The group is also quite unlikable, and I never once felt like I was supposed to be rooting for any of them, or hoping that they get through things. They make some pretty awful mistakes in this movie, and I don’t just mean your average horror film mistake of heading into a clearly haunted house. They find a freshly murdered man near their camp, a supposed cure for Covid worth millions, and a million in cash, an instead of getting the hell out of there they start blasting music, singing and dancing to celebrate their good fortune. I don’t think they could have drawn the killers attention any quicker if they’d have sent up a flare. And sadly, this is far from the only thing that they did that left me shaking my head.



For example, the directing choices. There’s a scene that should have lasted about a minute, but thanks to everything going into slow motion it seemed to go on for at least five. Everything was dragged out and slowed down, and rather than making things feel tense, or dangerous, or horrific, as I assume the intention was, it made the scene boring. Everything overstayed its welcome, and a number of shots ended up looking undersold, as you could see plainly that some of the actors were pulling punches and not really landing any blows.

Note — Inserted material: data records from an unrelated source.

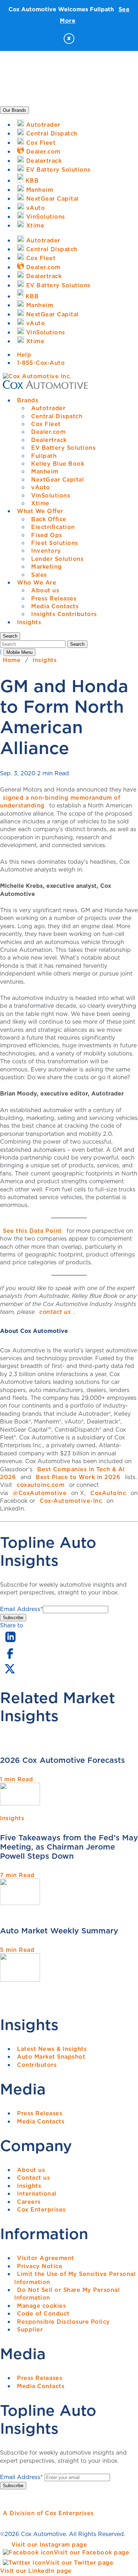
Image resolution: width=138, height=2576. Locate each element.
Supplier (30, 2329)
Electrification (53, 527)
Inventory (46, 550)
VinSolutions (50, 495)
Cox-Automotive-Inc (71, 1501)
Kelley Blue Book (57, 463)
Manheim (44, 471)
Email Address (21, 1609)
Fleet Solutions (54, 543)
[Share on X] (9, 1673)
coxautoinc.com (40, 1485)
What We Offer (40, 511)
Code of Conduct (43, 2313)
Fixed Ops (46, 535)
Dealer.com (48, 432)
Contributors (37, 2065)
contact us (55, 1312)
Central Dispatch (56, 416)
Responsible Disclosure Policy (63, 2321)
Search (77, 644)
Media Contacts (55, 606)
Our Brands (14, 110)
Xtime (40, 503)
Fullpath (44, 456)
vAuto (40, 487)
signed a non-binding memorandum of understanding (60, 801)
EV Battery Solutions (63, 448)
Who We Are (36, 582)
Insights (29, 622)
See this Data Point (32, 1231)
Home (12, 660)
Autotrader (48, 408)
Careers (29, 2202)
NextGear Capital (57, 479)
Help (24, 354)
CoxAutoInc (108, 1493)
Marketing (46, 566)
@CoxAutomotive (39, 1493)
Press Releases (53, 598)
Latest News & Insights (52, 2049)
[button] (10, 636)
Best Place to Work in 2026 (78, 1477)
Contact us (33, 2177)
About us (45, 590)
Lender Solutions (57, 559)
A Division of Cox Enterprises (48, 2513)
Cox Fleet (46, 424)
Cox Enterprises (41, 2209)
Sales (39, 575)
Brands (27, 400)
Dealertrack (49, 440)
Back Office (49, 519)
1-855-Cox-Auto (41, 363)
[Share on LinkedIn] (10, 1642)
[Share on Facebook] (9, 1658)
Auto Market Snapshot (51, 2056)
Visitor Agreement (45, 2258)
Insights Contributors (64, 614)
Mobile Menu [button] (19, 652)
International (37, 2193)
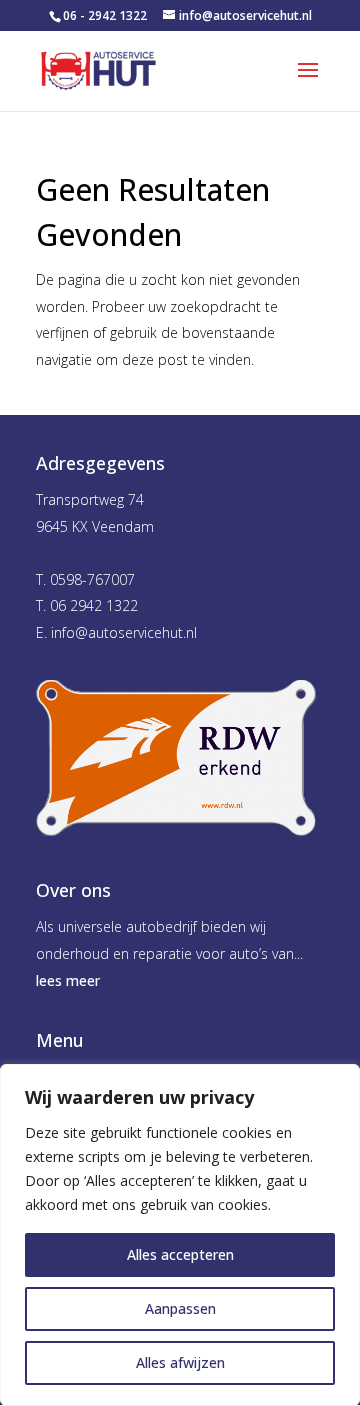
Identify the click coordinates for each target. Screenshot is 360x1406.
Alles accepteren (180, 1254)
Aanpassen (180, 1308)
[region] (180, 1235)
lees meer (68, 980)
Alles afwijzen (180, 1362)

Another scene, the big moment where the story all comes to a head, felt ruined by the baffling choice to have the camera slowly spinning around, rather than focusing on the characters. Instead of watching the people we’ve been following for this whole story reach their dramatic conclusion, the camera spins round and round, showing trees, the lake in the distance, more trees, then a brief glimpse of the characters, before moving on again. It threw me out of the scene entirely, and left me wondering what was happening, why I should care, and what the entire point was. I was left not caring about any of the characters or their story at the dramatic conclusion; so what was the point of it all? It was a directing choice that ruined the conclusion of the film for me.

Camping Trip tries to tell a compelling and interesting story, but thanks to a script that drags, characters that never grab you, and some directing choices that ruin some key scenes, I was left bored throughout, and glad when it came to an end.